→ READING PASSAGE
·····

For Daly, nothing he has ever experienced has been as rewarding as the New Play Festival.
“At one point I was able to sit in the back of the theater and I was watching the playwrights watch the audience watch their play,” Daly said. “And the energy of being in New York and performing for a sold out house is something you can’t often experience.”
Abingdon Theater Company has had a positive relationship with the university and conducts various professional workshops for students interested in theater, Daly said.
This year, Daly met with the Abingdon Theater Company in September to discuss the possibility of providing more options for theater students.
When the company mentioned a new play festival to Daly, he said he thought it was an excellent opportunity for students.
“Abingdon Theater Company’s mission is to work on new American plays and that is a part of our curriculum here at Quinnipiac that the theater department wants to expand upon,” Daly said.
The 34 students were hard at work throughout four weeks of rehearsals in the Black Box Theater before opening night.
As an advisor for the students, Daly said his job was to keep the process student oriented.
“I never once put on an artistic hat and told students what to do,” Daly said. “But I was always there in an advising role.”
Quinnipiac Theater for Community and the Abingdon Theater Company are working together to make the New Play Festival an annual event, Daly said.
Junior psychology and fine arts major, as well as a playwright for the festival, Samantha Chasse said she was at first timid to put her work out there, but does not regret her involvement in this experience.
“Being a playwright is so new to me and usually I don’t share my writing with anyone,” Chasse said. “But the whole group working on the festival made me comfortable with my choice to be a part of the experience.”
Involvement in the New Play Festival is not just for theater students and anyone of any major can take part in this experience, Daly said.
“Eight months ago, none of the shows even existed,” Farquharson said. “Playwrights, directors, stage managers, actors, designers and Kevin Daly all came together to create something that had never been done at Quinnipiac before, and it was honestly a blessing to a part of it all.”

·····

→ DATASET RECORDS
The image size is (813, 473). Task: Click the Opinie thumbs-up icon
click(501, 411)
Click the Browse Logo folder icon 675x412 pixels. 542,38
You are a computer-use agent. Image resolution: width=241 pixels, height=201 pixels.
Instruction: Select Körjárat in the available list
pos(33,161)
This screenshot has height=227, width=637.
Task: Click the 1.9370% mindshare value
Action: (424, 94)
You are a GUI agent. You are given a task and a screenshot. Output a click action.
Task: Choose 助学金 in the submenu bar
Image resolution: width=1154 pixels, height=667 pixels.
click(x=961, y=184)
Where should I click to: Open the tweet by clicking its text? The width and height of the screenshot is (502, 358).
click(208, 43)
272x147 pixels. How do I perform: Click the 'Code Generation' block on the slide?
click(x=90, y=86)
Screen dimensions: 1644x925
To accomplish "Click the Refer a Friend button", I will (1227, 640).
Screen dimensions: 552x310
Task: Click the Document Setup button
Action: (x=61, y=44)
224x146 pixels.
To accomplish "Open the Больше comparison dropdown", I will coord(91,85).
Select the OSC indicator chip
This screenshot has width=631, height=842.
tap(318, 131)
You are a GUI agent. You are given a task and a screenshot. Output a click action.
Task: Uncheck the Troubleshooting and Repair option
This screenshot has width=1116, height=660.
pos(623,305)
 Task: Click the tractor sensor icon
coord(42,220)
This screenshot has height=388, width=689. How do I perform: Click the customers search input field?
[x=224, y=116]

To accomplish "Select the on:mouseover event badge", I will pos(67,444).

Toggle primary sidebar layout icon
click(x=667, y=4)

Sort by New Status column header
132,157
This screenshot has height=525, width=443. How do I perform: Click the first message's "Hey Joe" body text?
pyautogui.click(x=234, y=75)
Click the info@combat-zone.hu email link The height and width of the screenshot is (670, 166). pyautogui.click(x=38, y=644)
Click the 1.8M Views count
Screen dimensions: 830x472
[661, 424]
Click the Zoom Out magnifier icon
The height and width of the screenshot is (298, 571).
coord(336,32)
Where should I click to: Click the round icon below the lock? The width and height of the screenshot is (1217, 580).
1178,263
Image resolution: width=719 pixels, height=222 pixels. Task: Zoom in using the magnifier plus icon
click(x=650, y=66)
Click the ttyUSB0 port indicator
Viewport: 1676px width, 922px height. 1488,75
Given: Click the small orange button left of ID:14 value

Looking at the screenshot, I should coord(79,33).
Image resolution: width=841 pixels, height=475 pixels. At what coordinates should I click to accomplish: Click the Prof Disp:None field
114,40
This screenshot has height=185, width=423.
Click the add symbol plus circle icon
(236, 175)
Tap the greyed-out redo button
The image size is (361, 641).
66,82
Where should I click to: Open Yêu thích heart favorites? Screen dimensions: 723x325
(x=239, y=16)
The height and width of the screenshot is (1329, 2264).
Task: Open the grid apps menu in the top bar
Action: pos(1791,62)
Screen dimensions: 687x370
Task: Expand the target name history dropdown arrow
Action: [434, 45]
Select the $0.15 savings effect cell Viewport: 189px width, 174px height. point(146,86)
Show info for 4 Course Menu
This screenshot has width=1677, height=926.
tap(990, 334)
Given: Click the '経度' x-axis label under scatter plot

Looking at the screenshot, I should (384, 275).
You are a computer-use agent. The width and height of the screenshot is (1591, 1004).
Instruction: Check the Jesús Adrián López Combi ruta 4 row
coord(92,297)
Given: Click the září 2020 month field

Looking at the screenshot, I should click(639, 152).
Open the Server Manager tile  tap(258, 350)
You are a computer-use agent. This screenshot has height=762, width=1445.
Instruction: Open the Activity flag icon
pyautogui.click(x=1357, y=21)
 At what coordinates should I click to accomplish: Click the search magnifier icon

·····

→ JOB
In the article about the New Play Festival, shorten the paragraph that begins "Junior psychology and fine arts major" while keeping its main facts. You won't need the data to do this.

→ SOLUTION FOR THIS PROBLEM
Samantha Chasse, a junior psychology and fine arts major and a festival playwright, said she was timid at first about sharing her work but does not regret taking part.